[Stored data]
+-------+

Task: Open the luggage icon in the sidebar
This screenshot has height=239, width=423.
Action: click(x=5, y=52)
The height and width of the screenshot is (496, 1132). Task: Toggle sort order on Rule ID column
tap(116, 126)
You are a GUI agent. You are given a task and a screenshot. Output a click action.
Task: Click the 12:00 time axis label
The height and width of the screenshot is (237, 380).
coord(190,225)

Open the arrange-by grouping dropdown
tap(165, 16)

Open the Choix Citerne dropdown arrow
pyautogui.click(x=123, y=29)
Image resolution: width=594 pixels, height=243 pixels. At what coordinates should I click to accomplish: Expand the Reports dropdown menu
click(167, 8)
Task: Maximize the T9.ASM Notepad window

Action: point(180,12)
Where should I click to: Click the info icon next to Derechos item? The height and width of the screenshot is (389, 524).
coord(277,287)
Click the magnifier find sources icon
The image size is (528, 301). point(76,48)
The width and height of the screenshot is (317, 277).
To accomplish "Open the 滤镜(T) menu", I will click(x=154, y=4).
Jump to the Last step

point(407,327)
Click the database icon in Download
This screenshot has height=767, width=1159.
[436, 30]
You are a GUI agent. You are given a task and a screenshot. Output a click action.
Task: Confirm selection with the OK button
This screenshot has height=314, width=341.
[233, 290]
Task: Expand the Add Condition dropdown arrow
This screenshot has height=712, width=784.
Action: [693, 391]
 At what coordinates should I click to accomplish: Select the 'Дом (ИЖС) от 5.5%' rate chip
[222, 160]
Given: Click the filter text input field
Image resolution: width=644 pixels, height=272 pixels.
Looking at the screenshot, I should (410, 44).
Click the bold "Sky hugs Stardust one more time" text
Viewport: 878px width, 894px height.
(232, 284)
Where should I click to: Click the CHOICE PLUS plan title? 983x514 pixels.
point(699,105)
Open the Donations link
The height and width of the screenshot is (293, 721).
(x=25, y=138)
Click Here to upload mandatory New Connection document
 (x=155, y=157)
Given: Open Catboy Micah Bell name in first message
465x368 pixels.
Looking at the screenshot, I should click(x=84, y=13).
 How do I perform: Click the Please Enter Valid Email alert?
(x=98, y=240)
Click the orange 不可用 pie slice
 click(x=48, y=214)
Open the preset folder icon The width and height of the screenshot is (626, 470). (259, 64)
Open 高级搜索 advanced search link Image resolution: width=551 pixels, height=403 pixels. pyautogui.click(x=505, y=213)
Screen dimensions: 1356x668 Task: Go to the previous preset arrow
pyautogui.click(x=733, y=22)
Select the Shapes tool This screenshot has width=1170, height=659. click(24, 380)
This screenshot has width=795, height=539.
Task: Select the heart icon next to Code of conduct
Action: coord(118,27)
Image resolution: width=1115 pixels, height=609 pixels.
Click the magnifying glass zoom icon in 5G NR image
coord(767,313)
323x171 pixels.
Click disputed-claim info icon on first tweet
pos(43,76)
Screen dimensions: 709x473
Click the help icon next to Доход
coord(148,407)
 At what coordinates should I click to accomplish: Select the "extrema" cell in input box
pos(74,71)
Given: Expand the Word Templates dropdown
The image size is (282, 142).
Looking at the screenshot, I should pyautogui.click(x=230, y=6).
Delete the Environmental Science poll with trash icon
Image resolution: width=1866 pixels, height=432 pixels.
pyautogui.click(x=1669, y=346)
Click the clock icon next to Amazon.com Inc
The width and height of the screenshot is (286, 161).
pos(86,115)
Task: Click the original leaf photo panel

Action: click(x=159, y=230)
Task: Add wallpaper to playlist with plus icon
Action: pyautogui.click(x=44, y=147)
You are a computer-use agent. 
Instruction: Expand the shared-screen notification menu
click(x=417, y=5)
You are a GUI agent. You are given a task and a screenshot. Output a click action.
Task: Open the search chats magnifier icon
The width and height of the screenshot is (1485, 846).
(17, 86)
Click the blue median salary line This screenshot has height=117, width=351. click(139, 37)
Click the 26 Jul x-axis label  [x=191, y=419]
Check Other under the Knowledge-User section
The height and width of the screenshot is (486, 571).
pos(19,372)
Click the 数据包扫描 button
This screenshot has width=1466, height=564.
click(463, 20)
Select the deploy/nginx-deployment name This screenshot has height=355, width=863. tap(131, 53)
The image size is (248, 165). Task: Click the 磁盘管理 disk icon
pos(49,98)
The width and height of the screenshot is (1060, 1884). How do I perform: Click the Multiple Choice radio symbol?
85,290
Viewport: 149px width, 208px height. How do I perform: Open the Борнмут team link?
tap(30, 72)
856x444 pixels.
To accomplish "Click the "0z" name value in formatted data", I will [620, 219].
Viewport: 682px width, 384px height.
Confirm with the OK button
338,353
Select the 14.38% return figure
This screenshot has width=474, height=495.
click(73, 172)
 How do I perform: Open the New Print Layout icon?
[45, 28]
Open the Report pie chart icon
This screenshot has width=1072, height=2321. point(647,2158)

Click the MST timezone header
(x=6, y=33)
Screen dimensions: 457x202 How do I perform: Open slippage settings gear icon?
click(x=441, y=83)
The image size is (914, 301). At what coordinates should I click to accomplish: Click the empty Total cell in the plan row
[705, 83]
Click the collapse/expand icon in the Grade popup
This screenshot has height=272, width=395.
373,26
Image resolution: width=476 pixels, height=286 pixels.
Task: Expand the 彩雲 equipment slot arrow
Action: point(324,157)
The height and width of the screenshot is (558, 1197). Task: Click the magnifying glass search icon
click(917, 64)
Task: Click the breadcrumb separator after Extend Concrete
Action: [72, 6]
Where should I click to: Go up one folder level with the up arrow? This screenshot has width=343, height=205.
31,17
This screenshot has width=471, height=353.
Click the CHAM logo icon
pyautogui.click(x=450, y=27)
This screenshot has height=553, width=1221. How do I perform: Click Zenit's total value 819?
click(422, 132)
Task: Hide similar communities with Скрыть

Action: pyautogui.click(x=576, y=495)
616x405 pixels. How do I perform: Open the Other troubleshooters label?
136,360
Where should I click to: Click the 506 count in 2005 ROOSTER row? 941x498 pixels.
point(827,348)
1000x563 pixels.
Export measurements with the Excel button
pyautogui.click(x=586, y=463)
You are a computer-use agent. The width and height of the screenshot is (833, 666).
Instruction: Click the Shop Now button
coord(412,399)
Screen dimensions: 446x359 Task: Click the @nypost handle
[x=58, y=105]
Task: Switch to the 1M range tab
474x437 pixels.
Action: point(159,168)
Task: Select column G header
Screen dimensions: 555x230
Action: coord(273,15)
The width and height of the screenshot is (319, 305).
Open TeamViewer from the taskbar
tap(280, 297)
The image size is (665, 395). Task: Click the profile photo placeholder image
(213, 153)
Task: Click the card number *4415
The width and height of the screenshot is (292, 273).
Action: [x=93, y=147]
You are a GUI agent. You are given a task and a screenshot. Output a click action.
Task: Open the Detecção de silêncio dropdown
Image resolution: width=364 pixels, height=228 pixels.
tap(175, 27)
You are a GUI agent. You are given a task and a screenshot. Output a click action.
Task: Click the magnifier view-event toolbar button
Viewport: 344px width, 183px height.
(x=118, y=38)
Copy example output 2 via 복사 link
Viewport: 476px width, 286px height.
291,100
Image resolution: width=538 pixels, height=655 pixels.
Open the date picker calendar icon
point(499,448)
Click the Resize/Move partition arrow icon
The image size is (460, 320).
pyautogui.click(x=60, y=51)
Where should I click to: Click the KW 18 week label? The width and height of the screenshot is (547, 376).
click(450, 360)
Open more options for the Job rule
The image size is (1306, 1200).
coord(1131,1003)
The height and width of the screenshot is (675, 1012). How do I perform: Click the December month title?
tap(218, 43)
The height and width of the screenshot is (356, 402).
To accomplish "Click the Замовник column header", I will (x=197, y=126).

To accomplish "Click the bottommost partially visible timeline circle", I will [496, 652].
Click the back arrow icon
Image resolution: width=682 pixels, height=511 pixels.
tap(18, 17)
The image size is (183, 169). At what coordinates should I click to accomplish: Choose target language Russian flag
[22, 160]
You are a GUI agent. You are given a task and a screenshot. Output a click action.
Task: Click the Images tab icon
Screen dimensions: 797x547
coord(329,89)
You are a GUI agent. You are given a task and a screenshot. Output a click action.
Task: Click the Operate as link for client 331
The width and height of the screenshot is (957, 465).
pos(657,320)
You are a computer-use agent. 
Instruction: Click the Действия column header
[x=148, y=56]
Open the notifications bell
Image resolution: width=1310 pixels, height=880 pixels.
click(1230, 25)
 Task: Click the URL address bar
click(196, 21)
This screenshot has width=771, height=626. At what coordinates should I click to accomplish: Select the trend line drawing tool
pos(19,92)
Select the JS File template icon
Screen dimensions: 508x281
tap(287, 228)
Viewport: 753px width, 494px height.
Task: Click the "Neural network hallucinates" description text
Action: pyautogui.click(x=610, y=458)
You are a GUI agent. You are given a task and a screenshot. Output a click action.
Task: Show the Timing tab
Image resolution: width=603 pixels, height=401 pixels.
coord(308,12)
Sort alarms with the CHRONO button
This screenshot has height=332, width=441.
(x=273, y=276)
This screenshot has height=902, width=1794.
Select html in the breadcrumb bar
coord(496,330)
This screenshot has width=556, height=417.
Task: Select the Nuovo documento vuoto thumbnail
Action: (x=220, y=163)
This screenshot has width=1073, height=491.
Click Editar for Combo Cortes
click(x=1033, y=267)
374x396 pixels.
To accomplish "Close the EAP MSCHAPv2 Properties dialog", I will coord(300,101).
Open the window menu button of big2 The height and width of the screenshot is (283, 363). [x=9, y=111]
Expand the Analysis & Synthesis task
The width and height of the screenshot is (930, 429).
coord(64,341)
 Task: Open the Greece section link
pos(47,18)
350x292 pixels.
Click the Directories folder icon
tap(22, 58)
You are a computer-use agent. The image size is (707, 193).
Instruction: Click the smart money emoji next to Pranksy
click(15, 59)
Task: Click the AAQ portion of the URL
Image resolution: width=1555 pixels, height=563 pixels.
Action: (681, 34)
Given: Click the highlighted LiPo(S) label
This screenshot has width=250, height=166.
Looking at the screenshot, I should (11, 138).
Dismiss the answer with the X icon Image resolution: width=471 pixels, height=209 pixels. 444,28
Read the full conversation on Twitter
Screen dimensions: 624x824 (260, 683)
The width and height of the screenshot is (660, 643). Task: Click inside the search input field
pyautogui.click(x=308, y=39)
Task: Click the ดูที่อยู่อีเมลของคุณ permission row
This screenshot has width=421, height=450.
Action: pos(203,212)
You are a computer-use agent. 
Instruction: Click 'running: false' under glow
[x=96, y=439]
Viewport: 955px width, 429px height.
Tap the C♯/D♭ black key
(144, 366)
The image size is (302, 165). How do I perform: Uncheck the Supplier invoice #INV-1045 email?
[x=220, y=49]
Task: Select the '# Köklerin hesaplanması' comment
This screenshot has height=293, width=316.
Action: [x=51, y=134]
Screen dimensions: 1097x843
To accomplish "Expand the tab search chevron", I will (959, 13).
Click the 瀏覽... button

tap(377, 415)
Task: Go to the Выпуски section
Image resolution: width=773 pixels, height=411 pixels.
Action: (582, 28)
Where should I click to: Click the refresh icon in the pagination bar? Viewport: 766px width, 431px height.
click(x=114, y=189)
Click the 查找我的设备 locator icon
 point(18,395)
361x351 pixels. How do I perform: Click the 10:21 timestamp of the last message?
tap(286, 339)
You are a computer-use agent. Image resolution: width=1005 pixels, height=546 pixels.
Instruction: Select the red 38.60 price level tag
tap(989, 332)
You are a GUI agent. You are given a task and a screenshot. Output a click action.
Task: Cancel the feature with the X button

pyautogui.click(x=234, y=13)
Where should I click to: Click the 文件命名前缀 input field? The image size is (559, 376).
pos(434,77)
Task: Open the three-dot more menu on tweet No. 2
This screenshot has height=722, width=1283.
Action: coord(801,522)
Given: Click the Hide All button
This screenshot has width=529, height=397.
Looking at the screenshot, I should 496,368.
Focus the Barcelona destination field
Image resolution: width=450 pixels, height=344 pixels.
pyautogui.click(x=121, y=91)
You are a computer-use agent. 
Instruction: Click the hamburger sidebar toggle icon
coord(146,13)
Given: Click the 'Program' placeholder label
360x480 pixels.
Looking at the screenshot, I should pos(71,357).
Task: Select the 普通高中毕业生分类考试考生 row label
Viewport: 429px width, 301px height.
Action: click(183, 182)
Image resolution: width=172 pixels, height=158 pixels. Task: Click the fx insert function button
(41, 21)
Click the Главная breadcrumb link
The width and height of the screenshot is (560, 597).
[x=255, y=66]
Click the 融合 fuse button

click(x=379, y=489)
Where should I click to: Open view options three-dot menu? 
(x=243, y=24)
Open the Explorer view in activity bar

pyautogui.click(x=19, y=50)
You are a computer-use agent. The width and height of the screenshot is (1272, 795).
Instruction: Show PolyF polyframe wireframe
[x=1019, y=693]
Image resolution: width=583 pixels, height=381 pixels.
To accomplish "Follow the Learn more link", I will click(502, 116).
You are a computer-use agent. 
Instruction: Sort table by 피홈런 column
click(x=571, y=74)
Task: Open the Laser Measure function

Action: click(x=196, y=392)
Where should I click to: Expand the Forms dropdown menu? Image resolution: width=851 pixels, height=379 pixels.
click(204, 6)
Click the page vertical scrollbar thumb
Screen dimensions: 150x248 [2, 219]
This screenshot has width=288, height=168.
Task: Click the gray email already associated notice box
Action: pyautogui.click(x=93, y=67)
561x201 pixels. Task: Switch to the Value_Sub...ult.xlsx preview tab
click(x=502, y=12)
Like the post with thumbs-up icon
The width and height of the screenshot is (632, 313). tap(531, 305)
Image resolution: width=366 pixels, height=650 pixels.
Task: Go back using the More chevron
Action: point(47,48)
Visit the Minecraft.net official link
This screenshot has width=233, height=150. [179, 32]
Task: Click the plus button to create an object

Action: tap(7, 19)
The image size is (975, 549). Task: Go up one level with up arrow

+-------+

Go through the data above and return each line containing the string "name".

Solution:
Given: Open Catboy Micah Bell name in first message
Select the deploy/nginx-deployment name This screenshot has height=355, width=863. tap(131, 53)
To accomplish "Click the "0z" name value in formatted data", I will [620, 219].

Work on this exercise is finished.